* WORK INSTRUCTIONS *
The required result is an exact copy of every line from the one with "Instruction: Click the" through the last line below, with the pictures left out.

* DATA FOR THIS EXERCISE *
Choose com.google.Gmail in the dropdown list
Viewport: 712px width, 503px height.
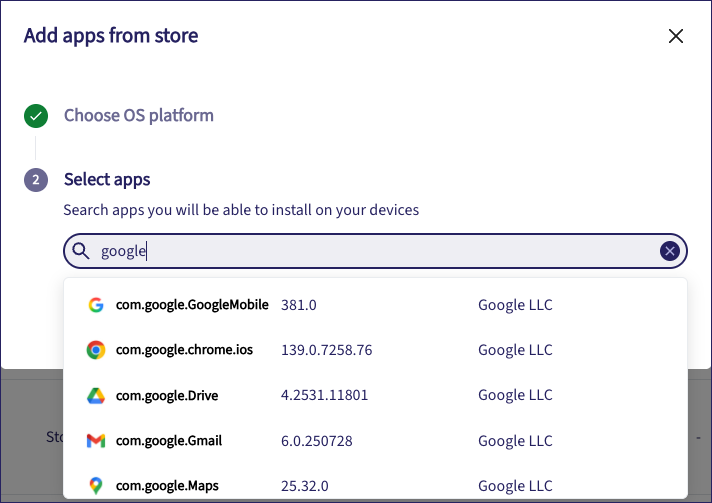(x=169, y=441)
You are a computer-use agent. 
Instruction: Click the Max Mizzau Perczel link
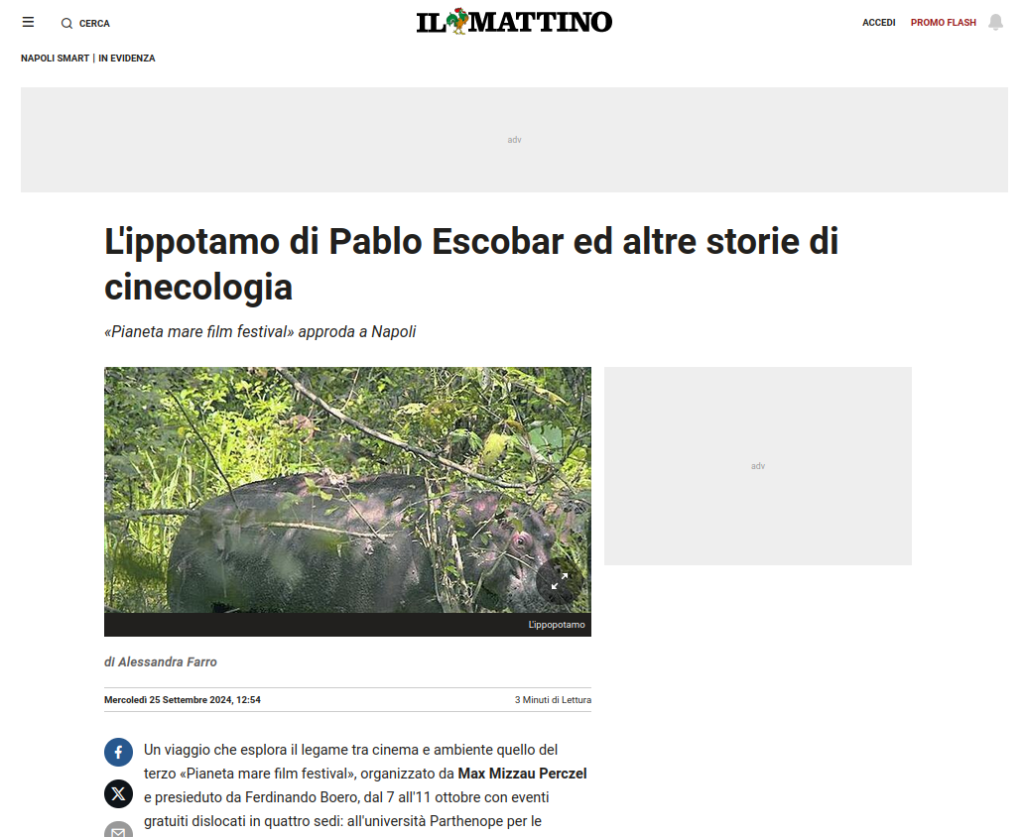click(x=522, y=774)
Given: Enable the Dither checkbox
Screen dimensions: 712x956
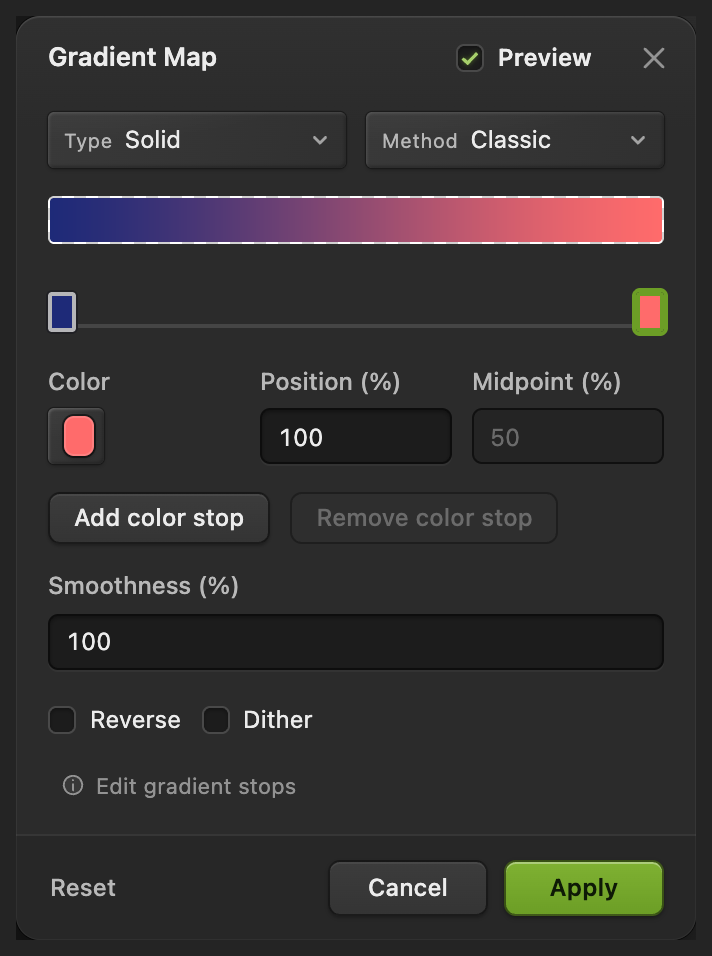Looking at the screenshot, I should [x=216, y=720].
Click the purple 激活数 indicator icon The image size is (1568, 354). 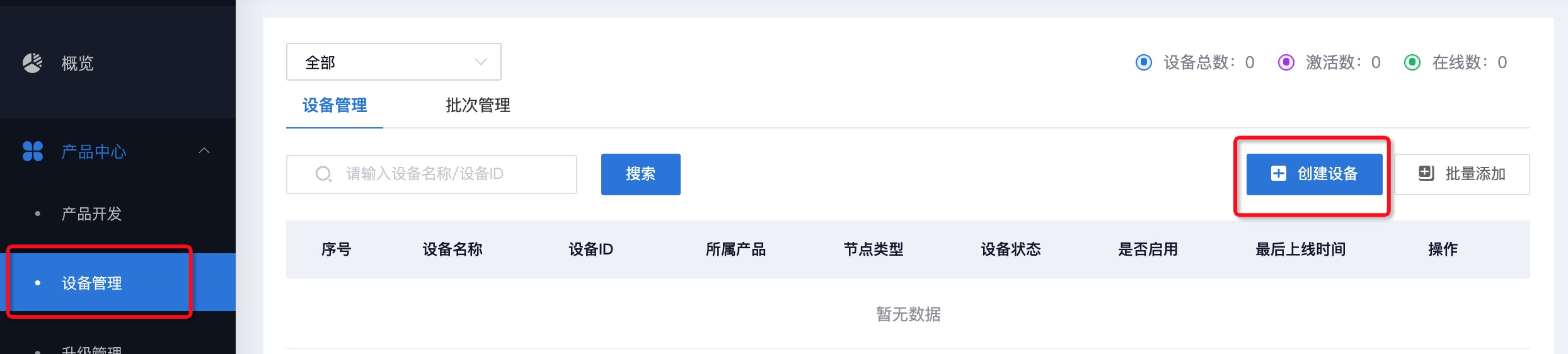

* RESPONSE TO THIS TASK *
Instruction: Click the Max Mizzau Perczel link
click(x=522, y=774)
Given: Enable the Dither checkbox
Screen dimensions: 712x956
Looking at the screenshot, I should [x=216, y=720].
Click the purple 激活数 indicator icon The image size is (1568, 354). 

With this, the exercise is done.